We conducted a cross-sectional study investigating community-dwelling older population to determine association between immunoscenescence marker, inflammatory cytokines and frailty. Frailty status was classified with 33-item modified frailty index and latent class analysis was applied to explore the latent classes (subtypes) of frailty. In multivariable analysis, higher Tfh2 cells were associated with a higher risk of frailty [1.13(1.03-1.25)] in females, but a lower risk of cognitive and functional frail [0.92(0.86-0.99)] and physiological frail [0.92(0.87-0.98)]. Additionally, a greater risk of multi-frail and physiological frail correlated with low Tfh1 [0.77(0.60-0.99); 0.87(0.79-0.96)] and Tfh17 cells [0.79(0.65-0.96); 0.86(0.78-0.94)], respectively. Higher B cells were associated with decreased frailty/pre-frailty both in females [0.89(0.81-0.98)] and males [0.82(0.71-0.96)], but did not correlate with frailty subtypes.

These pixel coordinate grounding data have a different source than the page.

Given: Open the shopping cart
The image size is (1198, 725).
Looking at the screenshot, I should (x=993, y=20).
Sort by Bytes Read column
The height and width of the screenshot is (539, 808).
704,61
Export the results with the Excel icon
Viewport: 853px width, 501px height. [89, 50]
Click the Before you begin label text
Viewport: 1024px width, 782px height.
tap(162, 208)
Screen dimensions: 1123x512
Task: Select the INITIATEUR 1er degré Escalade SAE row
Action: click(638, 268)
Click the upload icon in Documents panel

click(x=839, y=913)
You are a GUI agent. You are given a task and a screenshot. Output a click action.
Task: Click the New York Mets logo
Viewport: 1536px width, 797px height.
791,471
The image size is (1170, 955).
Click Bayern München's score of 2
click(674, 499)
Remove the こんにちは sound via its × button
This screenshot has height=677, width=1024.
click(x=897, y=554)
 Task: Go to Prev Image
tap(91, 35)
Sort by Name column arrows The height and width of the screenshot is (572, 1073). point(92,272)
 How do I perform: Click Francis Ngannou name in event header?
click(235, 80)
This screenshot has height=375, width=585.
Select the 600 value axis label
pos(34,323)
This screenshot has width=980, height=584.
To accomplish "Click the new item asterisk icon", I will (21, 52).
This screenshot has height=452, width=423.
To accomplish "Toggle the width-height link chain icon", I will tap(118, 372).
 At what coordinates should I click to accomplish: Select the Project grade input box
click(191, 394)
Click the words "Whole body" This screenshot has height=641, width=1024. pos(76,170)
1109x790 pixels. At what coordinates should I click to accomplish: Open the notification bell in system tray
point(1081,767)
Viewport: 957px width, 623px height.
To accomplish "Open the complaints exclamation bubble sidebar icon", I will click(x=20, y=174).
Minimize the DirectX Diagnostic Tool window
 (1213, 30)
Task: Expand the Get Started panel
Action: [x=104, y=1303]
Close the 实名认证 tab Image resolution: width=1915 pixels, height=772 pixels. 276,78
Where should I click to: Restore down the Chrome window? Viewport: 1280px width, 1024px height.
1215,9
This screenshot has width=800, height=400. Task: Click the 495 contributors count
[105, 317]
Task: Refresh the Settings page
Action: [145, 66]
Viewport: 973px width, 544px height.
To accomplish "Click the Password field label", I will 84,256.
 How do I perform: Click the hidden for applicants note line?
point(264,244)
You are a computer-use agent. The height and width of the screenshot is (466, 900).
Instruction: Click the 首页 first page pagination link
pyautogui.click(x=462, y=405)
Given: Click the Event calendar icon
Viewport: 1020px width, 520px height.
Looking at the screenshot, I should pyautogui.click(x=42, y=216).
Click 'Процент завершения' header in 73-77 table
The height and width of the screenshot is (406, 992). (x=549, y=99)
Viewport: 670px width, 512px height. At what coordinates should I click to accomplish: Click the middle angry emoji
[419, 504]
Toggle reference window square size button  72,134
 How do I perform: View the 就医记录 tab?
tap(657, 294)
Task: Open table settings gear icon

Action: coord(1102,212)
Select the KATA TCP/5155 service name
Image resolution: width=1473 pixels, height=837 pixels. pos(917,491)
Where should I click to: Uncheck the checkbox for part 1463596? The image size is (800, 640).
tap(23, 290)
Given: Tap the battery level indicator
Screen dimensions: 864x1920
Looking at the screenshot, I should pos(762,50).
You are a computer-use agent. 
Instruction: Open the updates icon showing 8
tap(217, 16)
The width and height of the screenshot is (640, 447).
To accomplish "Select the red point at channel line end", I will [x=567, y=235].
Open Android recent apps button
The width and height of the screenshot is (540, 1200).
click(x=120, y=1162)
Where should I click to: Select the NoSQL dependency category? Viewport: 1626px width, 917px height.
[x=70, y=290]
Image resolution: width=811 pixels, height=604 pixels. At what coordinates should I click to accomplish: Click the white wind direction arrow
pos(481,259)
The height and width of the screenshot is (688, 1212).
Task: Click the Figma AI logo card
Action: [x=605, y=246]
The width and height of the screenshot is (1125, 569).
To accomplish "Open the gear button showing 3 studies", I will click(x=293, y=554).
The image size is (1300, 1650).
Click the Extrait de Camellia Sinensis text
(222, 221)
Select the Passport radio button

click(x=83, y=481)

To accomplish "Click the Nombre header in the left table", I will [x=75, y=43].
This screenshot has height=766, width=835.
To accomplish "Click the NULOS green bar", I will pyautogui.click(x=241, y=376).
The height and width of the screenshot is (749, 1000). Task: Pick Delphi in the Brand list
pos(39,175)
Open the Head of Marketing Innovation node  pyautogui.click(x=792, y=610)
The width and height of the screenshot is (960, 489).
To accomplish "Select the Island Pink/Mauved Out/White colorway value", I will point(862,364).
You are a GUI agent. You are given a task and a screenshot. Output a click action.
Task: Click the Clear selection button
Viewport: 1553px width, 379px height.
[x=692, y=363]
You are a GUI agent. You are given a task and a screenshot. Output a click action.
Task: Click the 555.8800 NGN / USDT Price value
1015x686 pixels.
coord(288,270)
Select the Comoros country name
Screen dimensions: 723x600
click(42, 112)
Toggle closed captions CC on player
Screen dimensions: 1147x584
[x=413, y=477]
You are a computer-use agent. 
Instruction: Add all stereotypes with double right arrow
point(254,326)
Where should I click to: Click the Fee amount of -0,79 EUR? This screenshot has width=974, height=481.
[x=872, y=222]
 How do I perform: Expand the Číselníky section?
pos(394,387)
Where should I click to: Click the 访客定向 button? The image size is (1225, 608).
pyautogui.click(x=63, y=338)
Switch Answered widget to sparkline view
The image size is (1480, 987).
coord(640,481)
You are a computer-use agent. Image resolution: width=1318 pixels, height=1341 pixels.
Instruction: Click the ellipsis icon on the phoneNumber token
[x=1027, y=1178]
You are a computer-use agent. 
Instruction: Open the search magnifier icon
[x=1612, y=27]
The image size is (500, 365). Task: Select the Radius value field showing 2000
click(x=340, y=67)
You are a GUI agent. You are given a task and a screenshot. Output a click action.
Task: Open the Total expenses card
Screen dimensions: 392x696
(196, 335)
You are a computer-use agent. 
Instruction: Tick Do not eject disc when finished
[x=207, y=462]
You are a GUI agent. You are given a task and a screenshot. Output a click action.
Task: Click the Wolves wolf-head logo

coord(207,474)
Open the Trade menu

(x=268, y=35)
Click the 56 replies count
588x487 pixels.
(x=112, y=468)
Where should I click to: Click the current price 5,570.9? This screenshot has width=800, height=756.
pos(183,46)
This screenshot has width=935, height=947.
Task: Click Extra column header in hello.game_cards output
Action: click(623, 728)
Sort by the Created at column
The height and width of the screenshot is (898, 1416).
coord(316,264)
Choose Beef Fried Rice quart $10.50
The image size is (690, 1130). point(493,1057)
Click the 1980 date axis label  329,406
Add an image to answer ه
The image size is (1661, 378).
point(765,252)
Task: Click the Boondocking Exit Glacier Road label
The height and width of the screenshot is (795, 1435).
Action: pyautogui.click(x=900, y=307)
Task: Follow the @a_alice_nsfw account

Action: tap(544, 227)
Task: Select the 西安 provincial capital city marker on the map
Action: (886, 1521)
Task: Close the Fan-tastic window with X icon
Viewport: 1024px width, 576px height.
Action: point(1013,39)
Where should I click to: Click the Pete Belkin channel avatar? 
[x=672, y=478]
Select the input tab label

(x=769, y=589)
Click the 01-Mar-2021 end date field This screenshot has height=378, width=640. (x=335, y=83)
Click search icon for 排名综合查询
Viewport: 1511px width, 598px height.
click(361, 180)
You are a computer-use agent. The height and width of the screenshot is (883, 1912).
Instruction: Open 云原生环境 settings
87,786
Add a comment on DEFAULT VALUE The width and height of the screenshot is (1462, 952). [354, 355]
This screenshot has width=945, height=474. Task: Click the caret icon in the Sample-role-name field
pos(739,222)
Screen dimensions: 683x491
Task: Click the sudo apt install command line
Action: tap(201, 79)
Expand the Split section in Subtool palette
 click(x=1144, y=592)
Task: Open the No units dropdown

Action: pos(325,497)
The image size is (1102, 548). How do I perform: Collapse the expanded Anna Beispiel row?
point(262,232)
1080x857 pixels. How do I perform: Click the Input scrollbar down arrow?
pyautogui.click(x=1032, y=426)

Regarding inflammatory markers, participants in the TGF-β 2 quartile showed a decreased risk of pre-frailty/frailty in females [0.39(0.17-0.89)] and psychological frail [0.37(0.16-0.88)], compared with those in the top tertile. Moreover, we found participants in the 2 tertile for IL-12 levels showed a decreased risk of physiological frail [0.40 (0.17-0.97)]. Our study highlights the importance of Tfh cell subsets and inflammatory markers in frailty in a sex-specific manner, particularly in terms of frailty subtype.